Under prior and existing Oregon law a lender has two ways to foreclose a trust deed – one is known as a nonjudicial foreclosure (also known as a foreclosure by advertisement and sale), which does not involve the courts, and the other is known as a judicial foreclosure, in which the lender actually files a lawsuit against the borrower and seeks to obtain a judgment of foreclosure, followed by a sheriff’s sale of the property. Under prior and existing law, if the lender elected the remedy of a nonjudicial foreclosure, and completed the sale, the lender could not preserve a deficiency claim against the borrower – essentially the lender was stuck with what it could get out of the property.

Under prior and existing law, however, if the lender elected the remedy of a judicial foreclosure, if the trust deed being foreclosed was not a “residential trust deed”, then the lender would have the right to obtain a judgment for the deficiency against the borrower and try to collect this deficiency judgment from other assets of the borrower.

So, the key is whether the trust deed is a “residential trust deed”, and this is where the new law comes into play. Previously, a “residential trust deed” was defined as a trust deed against a property which was occupied by the grantor (usually this is the borrower, and I will use the term borrower to mean grantor), or the borrower’s spouse or minor children, as the primary residence, at the time of the commencement of a foreclosure action. In other words, whether a trust deed was a “residential trust deed” was dependent upon whether it was occupied as the primary residence when a foreclosure process started – whether judicial or nonjudicial. It if was not, it was not a residential trust deed, and if the lender elected to foreclose judicially, it could obtain a deficiency judgment.

Under the new law (enacted through Senate Bill 1552), whether a trust deed is a ” residential trust deed” is not based upon whether the property was occupied as the primary residence at the time of the start of the foreclosure process, but whether the property was occupied as the primary residence at the time of the default under the loan leading to the foreclosure sale (my language – the exact wording of the statute is that a “residential trust deed” is one which is against a property which the borrower (or identified spouse and dependents): “…occupies as a principal residence at the time a default that results in an action to foreclose the obligation secured by the trust deed first occurs.”)

What is the practical effect of this change?

Once the borrower defaults under the loan, as long as the borrower (or the other identified parties), occupied the property as the primary residence as of that date of default, the borrower could move out of the property and still know that they had the certainty of not facing potential liability for a deficiency claim. This could be important, for example, if the borrower needed to
move because of a change of job.

To read Mr. Ambrose’s explanation of Senate Bill 1552 in it’s entirety, CLICK HERE.
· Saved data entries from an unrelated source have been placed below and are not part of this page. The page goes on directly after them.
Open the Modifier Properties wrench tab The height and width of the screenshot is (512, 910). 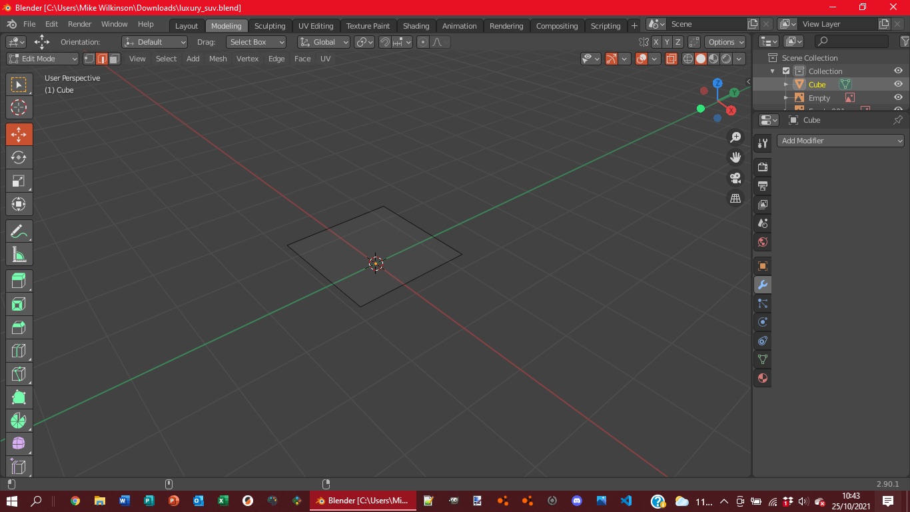tap(763, 285)
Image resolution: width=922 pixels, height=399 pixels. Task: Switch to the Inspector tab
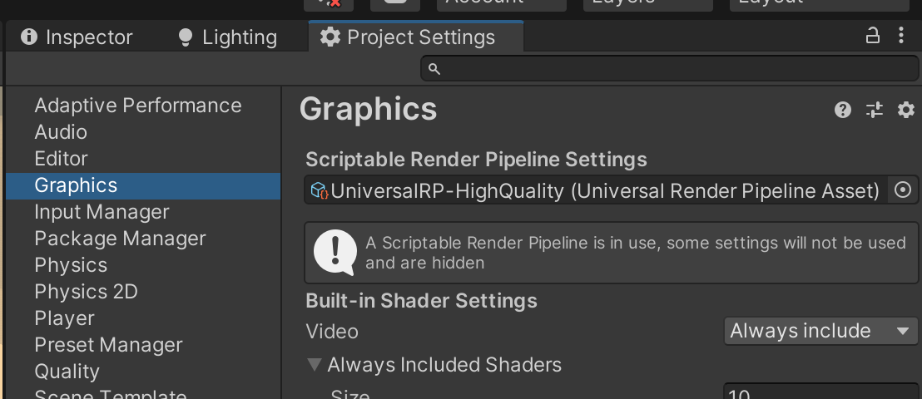coord(77,37)
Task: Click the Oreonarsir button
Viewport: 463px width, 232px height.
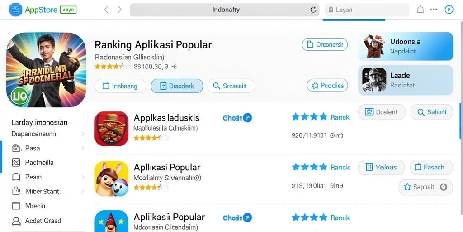Action: (325, 45)
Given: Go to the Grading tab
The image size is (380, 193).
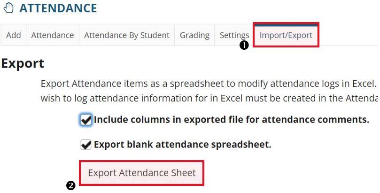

As you can see, foreclosure law is constantly changing and it can be difficult to understand how the law might affect you and your unique circumstances. Did you know that Total Property Resources has associated with Ambrose Law Group LLC, a law firm with a focus on the representation of parties involved in the real estate industry, to advise and inform its clients about the myriad legal issues surrounding their home and investment loans? Through the HALO Program (Homeowner Advocacy and Legal Options), clients of Total Property Resources receive legal guidance through the entire short sale process, at no out of pocket cost to them. If you’re facing foreclosure and are unsure of your options, please contact me. We look forwarding to helping you evaluate your options.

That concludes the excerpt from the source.